▸ **TEXTAUSZUG**
++++++++
Neue Ansätze in der Krebsbehandlung
Auch verschiedene Krebszellen sind mit GPR55-Rezeptoren ausgestattet. Dort hat dieser Rezeptor einen direkten Einfluss auf das Tumorwachstum. Eine kürzlich veröffentlichte Studie konnte zeigen, dass besonders bei Bauchspeicheldrüsenkrebs das Wachstum maßgeblich durch die Aktivität der dortigen GPR55-Rezeptoren angeregt wird. Durch seine Aktivität werden bestimmte Signalwege und immunologische Prozesse aktiviert, die eine Vermehrung von Krebszellen begünstigen.
Daraus lässt sich ableiten, dass neuartige Wirkstoffe mit einer antagonistischen Wirkung auf den GPR55-Rezeptor das Wachstum von Krebszellen, insbesondere bei Bauchspeicheldrüsenkrebs, hemmen könnten. Zudem kann die Effektivität bereits bekannter Chemotherapeutika durch eine gleichzeitige Hemmung der GPR55-Aktivität erhöht werden. Dies deckt sich mit Erkenntnissen früherer Studien. Auch die körpereigene Immunaktivität gegen Krebszellen könnte durch eine Hemmung des GPR55-Rezeptors verbessert werden. Ferner könnte der Rezeptor als Biomarker für diagnostische Zwecke dienen. Dieses neue Verständnis wichtiger molekularbiologischer Vorgänge im erweiterten Endocannabinoidsystem könnte zukünftig neue Behandlungsansätze in der Krebstherapie ermöglichen.
Potenzial bei Lebererkrankungen
Auch als Regulator bestimmter Lebererkrankungen konnte der GPR55-Rezeptor identifiziert werden. Eine 2024 veröffentlichte Studie zeigte, dass die Antagonisierung von GPR55 eine akute Leberentzündung und Leberfibrose lindern kann. Das Forscherteam entdeckte durch Beobachtungen an Mäusen ein Peptid mit dem Namen P1-1, das eine antagonistische Wirkung am GPR55-Rezeptor aufweist.
++++++++
▸ **ZU PRÜFENDE DATEN**

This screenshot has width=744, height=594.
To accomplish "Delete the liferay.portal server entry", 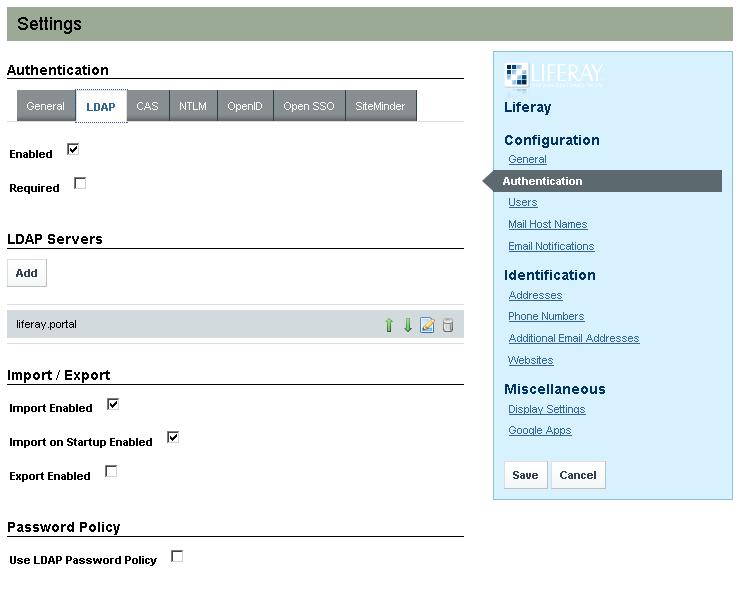I will click(x=447, y=325).
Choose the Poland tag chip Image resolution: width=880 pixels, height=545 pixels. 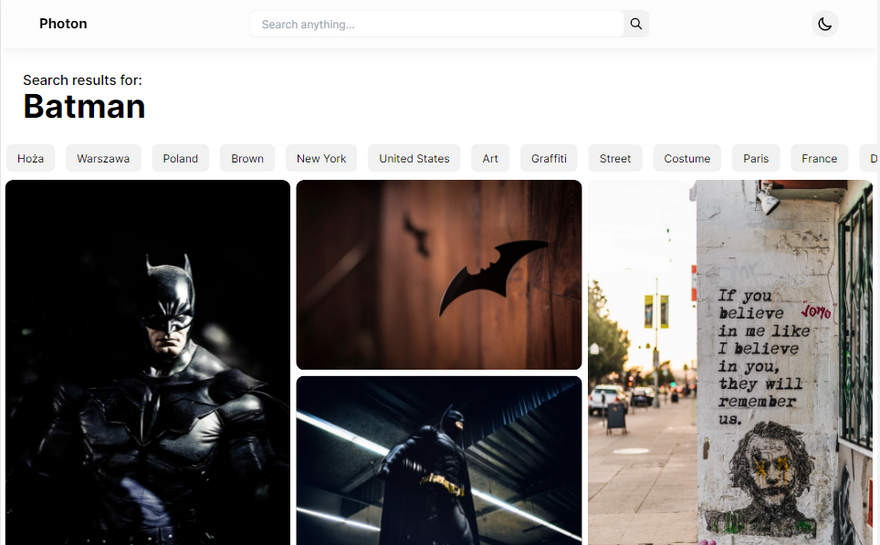point(180,158)
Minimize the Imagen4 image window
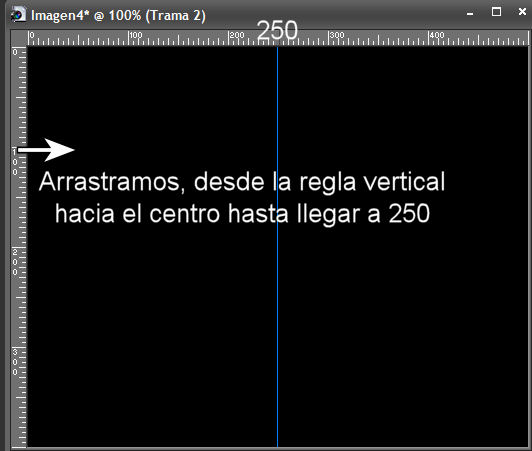The image size is (532, 451). (470, 14)
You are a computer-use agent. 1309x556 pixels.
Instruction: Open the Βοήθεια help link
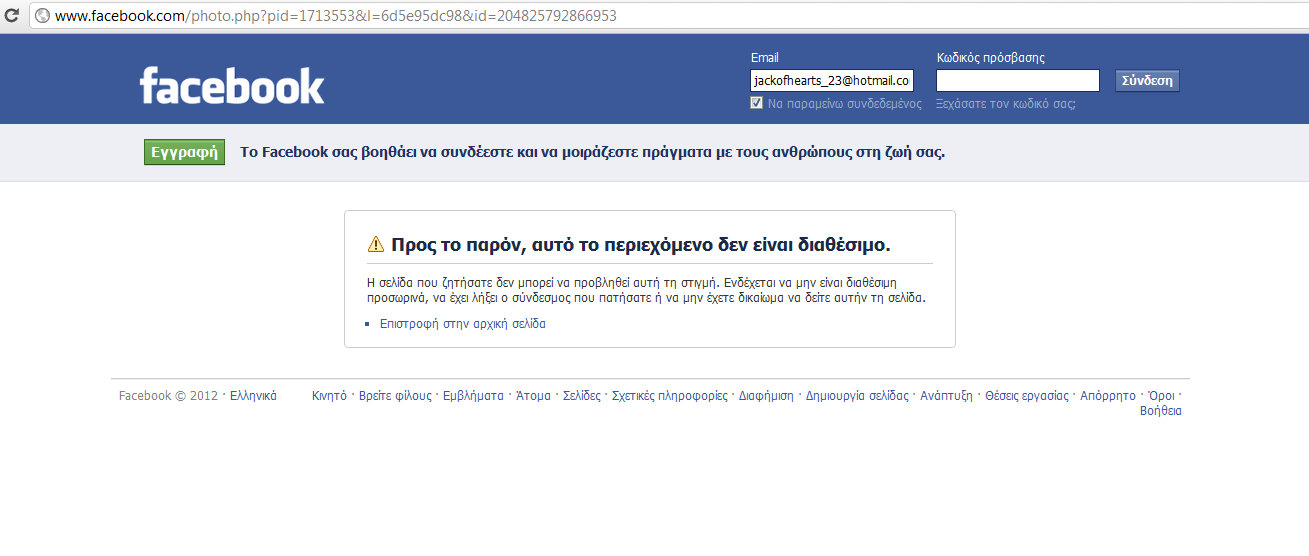(x=1160, y=411)

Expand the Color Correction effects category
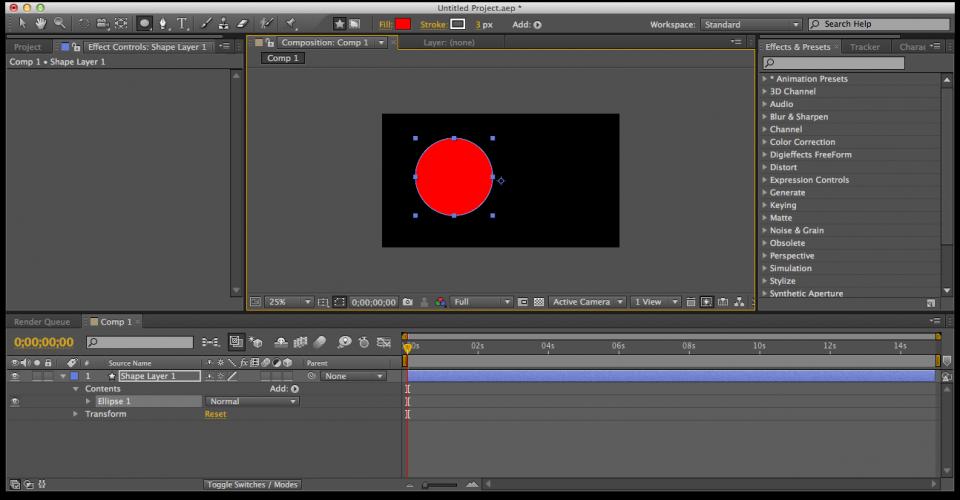tap(765, 142)
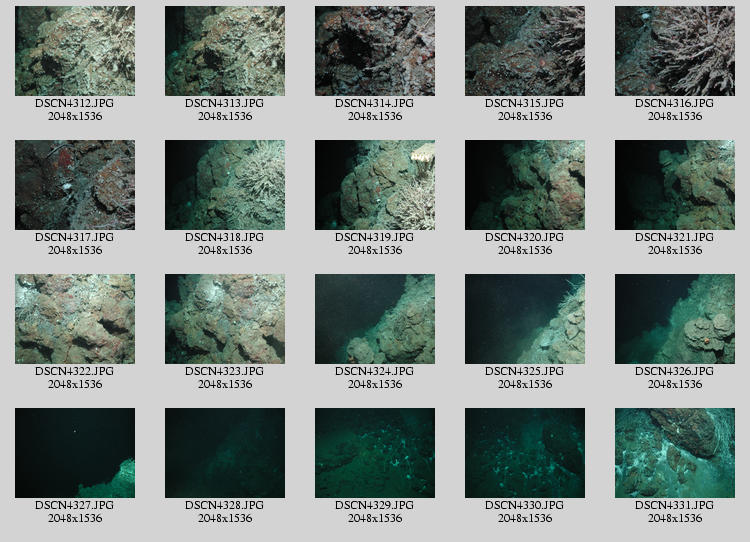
++++++++
▸ **DEINE AUFGABEN**
1. Bei welcher Krebsart wird das Wachstum laut dem Text über den GPR55-Rezeptor besonders stark durch diesen Rezeptor angeregt?
2. Nimm den Text über den GPR55-Rezeptor nach seinem letzten Satz wieder auf und schreib ihn weiter.

▸ **DIE ANTWORTEN**
1. Bei Bauchspeicheldrüsenkrebs.

2.
Durch diesen Wirkmechanismus kann die Kollagensekretion in hepatischen Sternzellen unterdrückt werden. Diese Zellen spielen eine wichtige Rolle bei der Regeneration der Leber, jedoch kann durch fehlgeleitete Prozesse auch eine Leberfibrose gefördert werden. Genau in diesen Prozessen scheint der GPR55-Rezeptor eine regulierende Rolle zu spielen. Forscher schlagen vor, GPR55-Antagonisten wie P1-1 zukünftig als mögliche Kandidaten zur Behandlung von Leberfibrose zu erwägen.
Verbessertes Verständnis der Oberflächenstruktur
Die genaue Entschlüsselung der Oberflächenstruktur und der daraus resultierenden Signalwege, die durch Substanzen an diesem Rezeptor in Gang gesetzt werden, ist ebenfalls Gegenstand aktueller Forschungen. Stark vereinfacht kann man sich einen Rezeptor wie ein Puzzleteil vorstellen, an das ein passendes Gegenstück andockt. Dabei ist es von der Form des Puzzlestücks abhängig, welches Gegenstück kompatibel ist. Obwohl GPR55 – ähnlich wie die klassischen Cannabinoidrezeptoren – zu den G-Protein-gekoppelten Rezeptoren gehört, funktioniert er deutlich anders.
So zeigt beispielsweise das synthetische Cannabinoid AM251 eine antagonistische Wirkung am CB1-Rezeptor, weist jedoch am GPR55-Rezeptor eine agonistische Wirkung auf. Warum das so ist, ist eine entscheidende Frage, wenn man die Funktionsweise dieses Rezeptors verstehen möchte. Unter anderem mit dieser Frage beschäftigte sich ein chinesisches Forschungsteam in einer 2024 veröffentlichten Studie.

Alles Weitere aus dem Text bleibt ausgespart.